Here’s the way I am thinking of the MOOC. It’s working like a pressure system, behaving with dynamics not entirely unlike weather patterns. The loose course structure and the promise of learning about how to improve pedagogy with communication technologies create a pressure well, drawing folks in. Participants come from different fields and backgrounds, with different perspectives, and with different levels of commitment and intensity.
Not entirely unlike a weather system, differences in pressures (interests) form eddies. Groups of interest are starting to emerge. I anticipate this will continue through the remainder of the course.
This isn’t my first MOOC but it is my first connectivist MOOC experience. It may also be the first MOOC I finish. Enrolled in a few content MOOCs but combination of linear structure and no real incentive caused an attention dump early on.
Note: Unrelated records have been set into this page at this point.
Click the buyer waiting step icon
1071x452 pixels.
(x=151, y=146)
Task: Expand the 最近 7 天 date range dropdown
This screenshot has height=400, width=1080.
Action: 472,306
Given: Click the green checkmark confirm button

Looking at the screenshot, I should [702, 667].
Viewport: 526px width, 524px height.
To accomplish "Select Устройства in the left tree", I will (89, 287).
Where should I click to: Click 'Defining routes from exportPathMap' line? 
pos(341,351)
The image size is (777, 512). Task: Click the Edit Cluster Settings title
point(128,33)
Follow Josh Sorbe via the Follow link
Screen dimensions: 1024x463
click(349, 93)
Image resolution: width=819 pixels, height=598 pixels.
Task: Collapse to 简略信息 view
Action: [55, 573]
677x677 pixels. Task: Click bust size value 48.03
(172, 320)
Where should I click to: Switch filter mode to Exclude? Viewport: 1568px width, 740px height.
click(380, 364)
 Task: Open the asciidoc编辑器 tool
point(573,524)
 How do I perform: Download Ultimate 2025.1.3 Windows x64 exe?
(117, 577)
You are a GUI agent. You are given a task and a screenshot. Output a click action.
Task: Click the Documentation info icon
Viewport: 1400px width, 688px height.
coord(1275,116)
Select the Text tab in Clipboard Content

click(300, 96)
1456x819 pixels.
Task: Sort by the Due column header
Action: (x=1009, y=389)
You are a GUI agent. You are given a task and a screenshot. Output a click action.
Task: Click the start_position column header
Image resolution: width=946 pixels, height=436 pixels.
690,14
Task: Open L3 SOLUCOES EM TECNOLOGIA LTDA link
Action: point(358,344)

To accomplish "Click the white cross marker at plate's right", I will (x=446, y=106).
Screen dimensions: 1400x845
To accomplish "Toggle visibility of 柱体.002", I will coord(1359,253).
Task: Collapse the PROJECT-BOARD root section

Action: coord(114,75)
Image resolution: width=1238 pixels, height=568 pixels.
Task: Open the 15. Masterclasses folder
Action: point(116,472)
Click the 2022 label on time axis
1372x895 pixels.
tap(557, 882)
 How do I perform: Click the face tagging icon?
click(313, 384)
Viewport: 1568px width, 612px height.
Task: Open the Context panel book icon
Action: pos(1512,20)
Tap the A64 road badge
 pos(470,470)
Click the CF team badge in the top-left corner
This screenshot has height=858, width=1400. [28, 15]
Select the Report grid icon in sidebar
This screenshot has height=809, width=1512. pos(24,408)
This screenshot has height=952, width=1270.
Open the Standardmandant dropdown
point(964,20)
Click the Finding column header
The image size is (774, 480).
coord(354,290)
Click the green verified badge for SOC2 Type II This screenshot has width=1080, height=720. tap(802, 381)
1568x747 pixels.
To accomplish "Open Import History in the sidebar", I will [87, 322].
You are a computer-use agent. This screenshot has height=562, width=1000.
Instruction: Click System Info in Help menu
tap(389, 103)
I’ve been inspired by the passion of the educators in the group. It’s been a positive experience. Maybe I’ll make it through this one. Time will tell.
Most traditional MOOCs (which seems a strange thing to say since they haven’t been around far that long), are more or less a techno-version of a correspondance course, the same tired formula that University of Phoenix has followed to build up their online education dominance. And like many traditional correspondance programs, the certificates, degrees, and other achievements through them seem to be more susceptible to questioning than traditional face to face instructional settings, at least as far as entry level positions are concerned.
This is the second constructive-based MOOC that I’ve enrolled in, having completed several rounds of DS106 as a completely de-centralized MOOC that focuses first on building community; the learning comes naturally after the fact.
I like your weather analogy, as if we continue to feed the storm then we should have a giant super-storm of creativity and learning happening by the end of the course.